[Records supplied — start]

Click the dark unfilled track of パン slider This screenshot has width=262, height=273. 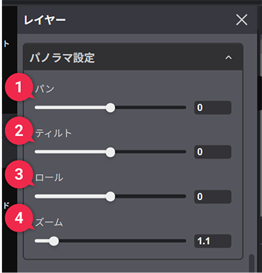(x=151, y=108)
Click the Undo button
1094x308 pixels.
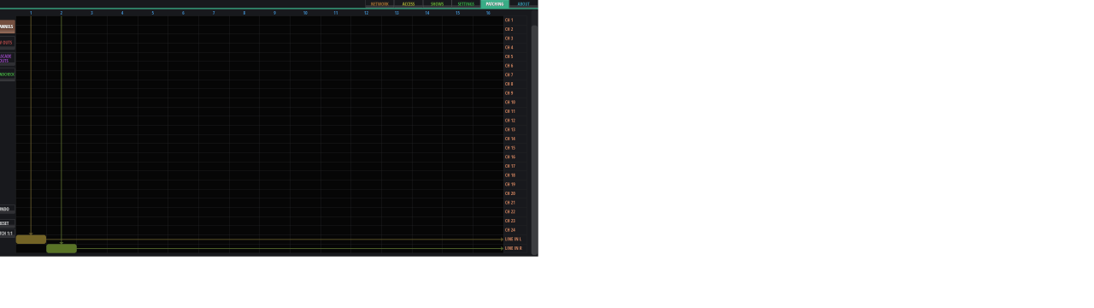tap(7, 209)
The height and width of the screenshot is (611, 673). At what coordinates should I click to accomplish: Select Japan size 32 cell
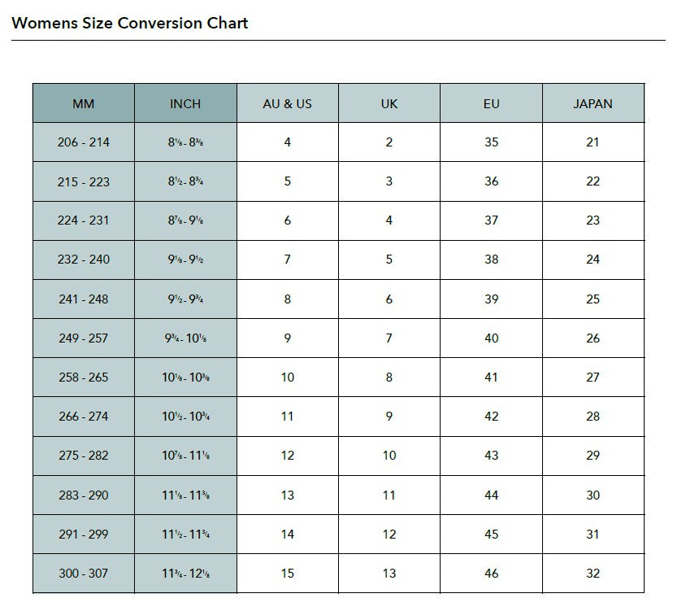coord(593,574)
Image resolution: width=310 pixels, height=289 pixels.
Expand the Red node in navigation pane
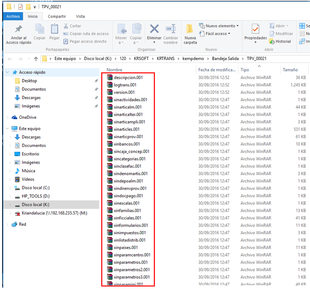pyautogui.click(x=7, y=224)
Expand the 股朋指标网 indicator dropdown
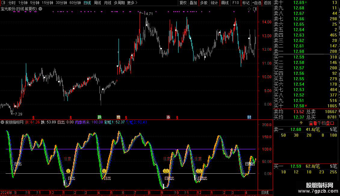Viewport: 340px width, 196px height. coord(2,122)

[Records supplied — finish]

**Work request:** Repeat exactly the lines from the one holding "1094x308 pixels." through the last line of the entries, both included; the pictures do not belong in the copy.

**Solution for this problem:**
1094x308 pixels.
tap(7, 209)
The height and width of the screenshot is (611, 673). At what coordinates should I click to accomplish: Select Japan size 32 cell
coord(593,574)
Image resolution: width=310 pixels, height=289 pixels.
Expand the Red node in navigation pane
pyautogui.click(x=7, y=224)
Expand the 股朋指标网 indicator dropdown
Viewport: 340px width, 196px height. coord(2,122)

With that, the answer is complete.